5. A hare with vegetables on-derevenskinarezhte a carcass of a hare on pieces, wash out and dry them. Rinse vegetables, peel carrots and cut lengthways in half, cut a white part of leek large pieces. Peel onions and onions shallot. Wash up potatoes under flowing water, scratch out a thin skin. Roll in pieces of a hare in flour and fry them in olive oil, having seasoned with salt and pepper. Put the reddened steaks on a soup plate aside. In a frying pan on average fire fry carrots, leek, onions shallot and garlic. Lay out the fried vegetables in a vessel for suppression, from above put pieces of a carcass and pour out juice, add potatoes, spicy herbs and bay leaf. Pour in grape juice, season with nutmeg and bring to the boil. Reduce heating to an average, cover and you extinguish from 3 to 5 hours, checking readiness each hour.

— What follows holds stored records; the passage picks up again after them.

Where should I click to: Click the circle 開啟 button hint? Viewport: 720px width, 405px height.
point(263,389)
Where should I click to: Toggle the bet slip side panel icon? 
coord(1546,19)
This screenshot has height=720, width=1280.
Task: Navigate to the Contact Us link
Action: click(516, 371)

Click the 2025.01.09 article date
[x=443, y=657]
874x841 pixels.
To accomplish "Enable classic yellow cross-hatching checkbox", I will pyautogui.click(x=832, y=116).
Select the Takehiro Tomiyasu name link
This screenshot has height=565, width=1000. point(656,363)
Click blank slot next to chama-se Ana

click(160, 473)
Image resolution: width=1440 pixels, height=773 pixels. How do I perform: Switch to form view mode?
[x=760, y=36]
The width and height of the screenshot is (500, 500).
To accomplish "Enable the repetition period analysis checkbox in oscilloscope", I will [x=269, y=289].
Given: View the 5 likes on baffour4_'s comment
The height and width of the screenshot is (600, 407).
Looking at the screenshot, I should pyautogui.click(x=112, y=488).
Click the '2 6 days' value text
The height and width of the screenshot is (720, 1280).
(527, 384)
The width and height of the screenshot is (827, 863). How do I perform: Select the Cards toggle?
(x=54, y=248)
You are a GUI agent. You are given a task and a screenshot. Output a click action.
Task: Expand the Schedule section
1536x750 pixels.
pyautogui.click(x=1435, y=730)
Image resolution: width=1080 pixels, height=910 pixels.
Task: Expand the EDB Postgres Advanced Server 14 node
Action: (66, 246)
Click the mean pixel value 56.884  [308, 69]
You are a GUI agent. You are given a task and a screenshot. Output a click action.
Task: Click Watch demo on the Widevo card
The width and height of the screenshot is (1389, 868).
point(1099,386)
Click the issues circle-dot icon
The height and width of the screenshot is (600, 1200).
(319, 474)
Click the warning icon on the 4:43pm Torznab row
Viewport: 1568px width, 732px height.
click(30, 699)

6. Paste with sauce from you zaychatinyochistit carrots, onions and garlic. Grate carrots, cut onions a small cube, chop stalks of a celery thin slices, crush garlic. Cut a hare on nine parts, wash out and dry pieces. Roll in each piece in flour. In a wide pan with a thick bottom on average fire warm a half of olive oil, fry a hare to a golden crust and lay out on a plate. Pour in the remained oil in a pan, reduce heating and fry onions, carrots and a celery to softness. Add tomatoes and the cut garlic, you extinguish about 15 minutes, then pour in wine and increase heating. Cook sauce from 10 minutes at strong heating that alcohol was evaporated. Put the fried hare, cinnamon and a carnation in sauce, cover and you stew meat about an hour. In an hour take out a saddle of a hare from a pan and you extinguish the rests of 30 more minutes. During suppression check periodically how dense sauce at you in a saucepan, if necessary add a little water.

7. Get all pieces of meat from sauce, shift them to a saddle. Take spices from sauce, pour it in a blender bowl. Remove meat pieces from legs of a hare and add them to sauce. Crush bowl contents before formation of dense, monotonous weight. Pour sauce in a pan. Remove meat from a saddle and put in gravy. Add cream, mix and warm up. Taste sauce and, if necessary, modify taste I will merge or sugar. Boil paste in the added some salt water. Paste of pappardelle – wide, flat and long will be ideal for this dish. Drain water and mix paste with sauce. Give, having strewed with grated parmesan.